9. Time to sew the side seams and sleeves! Lay the shirt down inside out on a flat space, and pin the side seams and sleeves. Make sure the fabric is smooth and the edges lays on top of each other. Mark where you want the seam to be if needed, and then sew from the sleeve wrist, all the way down the side seam. I like to leave the bottom 10-20 cm open on the side seams to create a slit in the shirt, if I don’t have side gores. Backstitching will make the seam durable, but if you are in a hurry a running stitch with some backstitching in the armhole will also suffice.

Slits at the bottom

10. Finish of the side seams by pressing the seam allowance flat, and make a folded over seam allowance. Press, pin and sew this down.

Folded over seam allowance, above the side slit in the shirt

11. Now it is time to fold the edges and sew them down. On linen fabric, I like to make a double fold to avoid fraying threads from the fabric edges. Start with the hem around the bottom of the shirt. Fold two times, around 0,5 cm each (or the SA you choose), and press the fabric in place with an iron or your nail. Sew with whipstitching, travelling on the inside of the shirt, which will make small dots of threads visible on the right side of the shirt.

After that, finish the sleeves in the same way. I like to try the shirt on before hemming, to be able to adjust the sleeve length. If they are a little too long, just create a deeper fold, or cut off the extra fabric. If you have made them too short you can sew on another piece of fabric and make a hem on that one. Piecing is always historical.

How to fasten the thread:

When there is about 10 cm thread left (approx the width of your palm), it is time to fasten the thread and take a new one. Sew another stitch, pass through that loop before pulling tight, and repeat at the same place a couple of times. Then you can pull the rest of the thread down into the fabric before snipping off the leftover, hiding the thread inside the seam. Neat! Take another thread, prepare, and start sewing at the same place you stopped.

Uhm, this is a lot of steps for a simple shirt? Yes, it is.
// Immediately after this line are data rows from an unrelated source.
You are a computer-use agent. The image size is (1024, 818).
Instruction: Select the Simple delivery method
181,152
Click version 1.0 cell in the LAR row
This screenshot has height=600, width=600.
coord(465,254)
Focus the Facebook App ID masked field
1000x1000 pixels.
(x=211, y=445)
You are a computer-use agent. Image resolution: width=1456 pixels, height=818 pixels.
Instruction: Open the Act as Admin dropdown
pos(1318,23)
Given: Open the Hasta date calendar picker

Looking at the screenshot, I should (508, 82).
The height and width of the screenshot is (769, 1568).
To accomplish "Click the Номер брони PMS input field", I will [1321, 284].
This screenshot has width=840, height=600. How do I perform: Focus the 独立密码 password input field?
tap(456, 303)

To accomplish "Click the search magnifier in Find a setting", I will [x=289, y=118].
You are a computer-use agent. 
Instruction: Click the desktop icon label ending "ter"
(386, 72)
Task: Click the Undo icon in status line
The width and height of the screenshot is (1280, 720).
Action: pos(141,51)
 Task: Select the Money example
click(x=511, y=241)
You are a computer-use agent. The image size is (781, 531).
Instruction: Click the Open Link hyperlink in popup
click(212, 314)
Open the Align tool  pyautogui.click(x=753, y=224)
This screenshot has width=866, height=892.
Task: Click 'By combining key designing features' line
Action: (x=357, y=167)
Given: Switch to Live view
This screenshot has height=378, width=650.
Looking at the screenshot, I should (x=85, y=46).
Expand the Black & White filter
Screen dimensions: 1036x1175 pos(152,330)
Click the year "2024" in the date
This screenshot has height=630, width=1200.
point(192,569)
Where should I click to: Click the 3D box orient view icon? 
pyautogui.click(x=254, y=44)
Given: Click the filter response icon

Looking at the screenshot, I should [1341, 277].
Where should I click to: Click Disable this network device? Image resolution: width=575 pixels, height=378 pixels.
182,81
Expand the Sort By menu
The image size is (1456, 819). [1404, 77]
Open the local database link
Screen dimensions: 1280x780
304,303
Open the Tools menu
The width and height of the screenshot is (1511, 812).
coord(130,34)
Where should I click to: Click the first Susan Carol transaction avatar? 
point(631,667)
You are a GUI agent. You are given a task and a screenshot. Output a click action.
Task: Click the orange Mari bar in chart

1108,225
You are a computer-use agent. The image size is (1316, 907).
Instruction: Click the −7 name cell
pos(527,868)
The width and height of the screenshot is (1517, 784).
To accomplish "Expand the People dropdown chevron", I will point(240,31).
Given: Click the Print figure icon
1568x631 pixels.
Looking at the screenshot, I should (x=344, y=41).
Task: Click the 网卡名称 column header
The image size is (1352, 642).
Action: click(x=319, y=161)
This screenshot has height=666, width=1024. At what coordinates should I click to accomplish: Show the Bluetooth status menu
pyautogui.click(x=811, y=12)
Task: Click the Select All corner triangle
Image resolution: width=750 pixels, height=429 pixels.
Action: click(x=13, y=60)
Can you cut the corners, get a bottle of beer and sew it all on the sofa? Of course you can, but each step may not be as easy, and it will be harder to have a nice view of the process. What I mean is- this is just my way of describing the process as easy as possible for you, to allow a handcrafting process where each step is straightforward, and where the sewing will be as fast as possible to do.

General advice:

  • Always pin on a flat space to make sure your seams will be even.
  • Be nice to yourself; sit comfortable, take lots of breaks, use tools to make your sewing easier.
  • Remember to actually try out the fit, the length, the neck hole etc before finishing sewing. It is very easy to just continue sewing once in a flow, but if you end up with a garment you don’t like, you will have to redo lots of work.
  • Is the measuring a bit off? No worries; in this project, a 1-2 cm difference will not matter. You can probably go on sewing. I sometimes have wonky measures. Medieval finds are full of uneven pieces, wobbly seams or piercings. Don’t worry!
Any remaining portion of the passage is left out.